What to produce: The copy should run from the line containing "Task: Toggle 必須 switch for メールアドレス" through the last line of the entries below, exactly as written, with pictures omitted.

(Stored data)
[Start of Attachment]

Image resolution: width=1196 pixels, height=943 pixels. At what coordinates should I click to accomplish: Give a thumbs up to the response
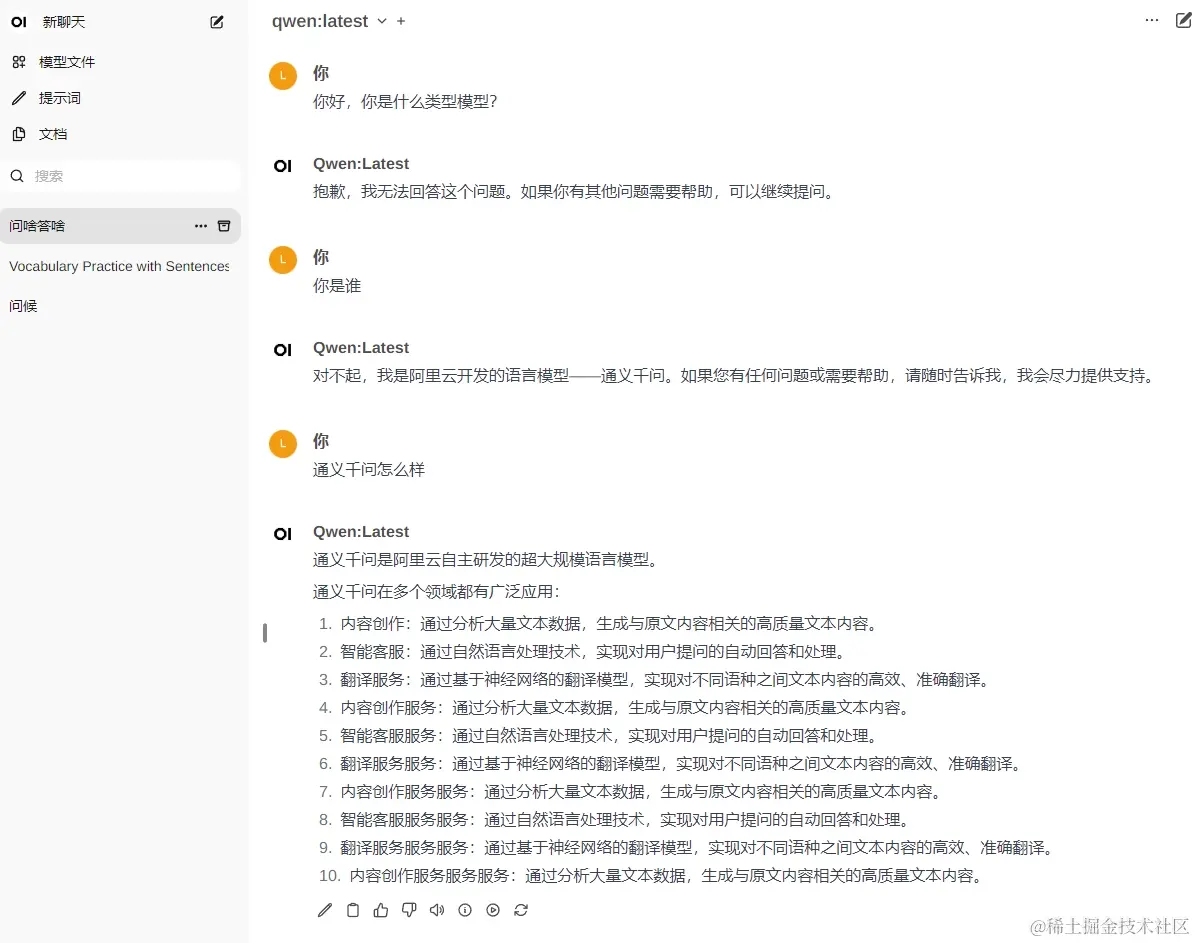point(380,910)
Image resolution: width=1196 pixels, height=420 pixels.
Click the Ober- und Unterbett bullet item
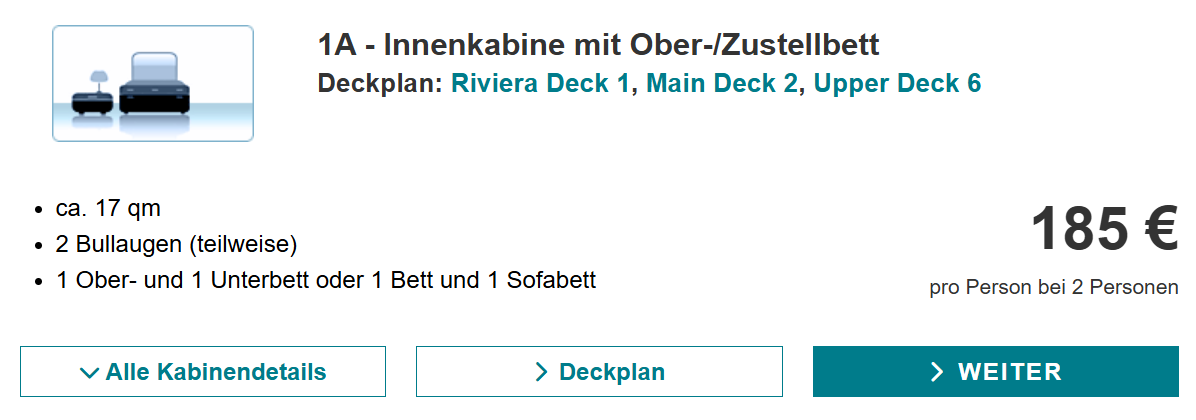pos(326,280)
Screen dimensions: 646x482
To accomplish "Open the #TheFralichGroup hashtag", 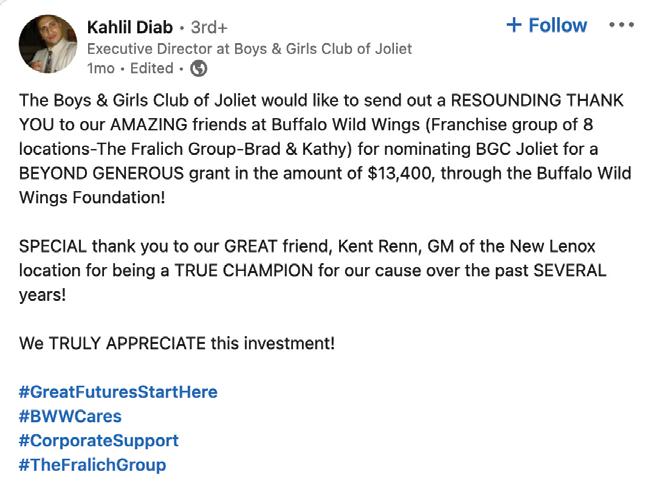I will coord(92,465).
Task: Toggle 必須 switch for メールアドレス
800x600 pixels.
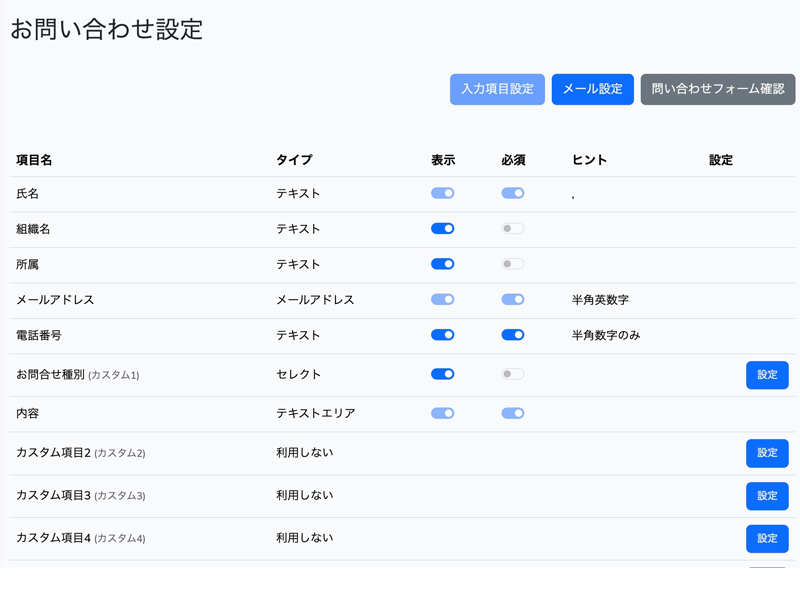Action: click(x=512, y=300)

[End of Attachment]

Worked solution:
Task: Toggle 必須 switch for メールアドレス
800x600 pixels.
Action: click(x=512, y=300)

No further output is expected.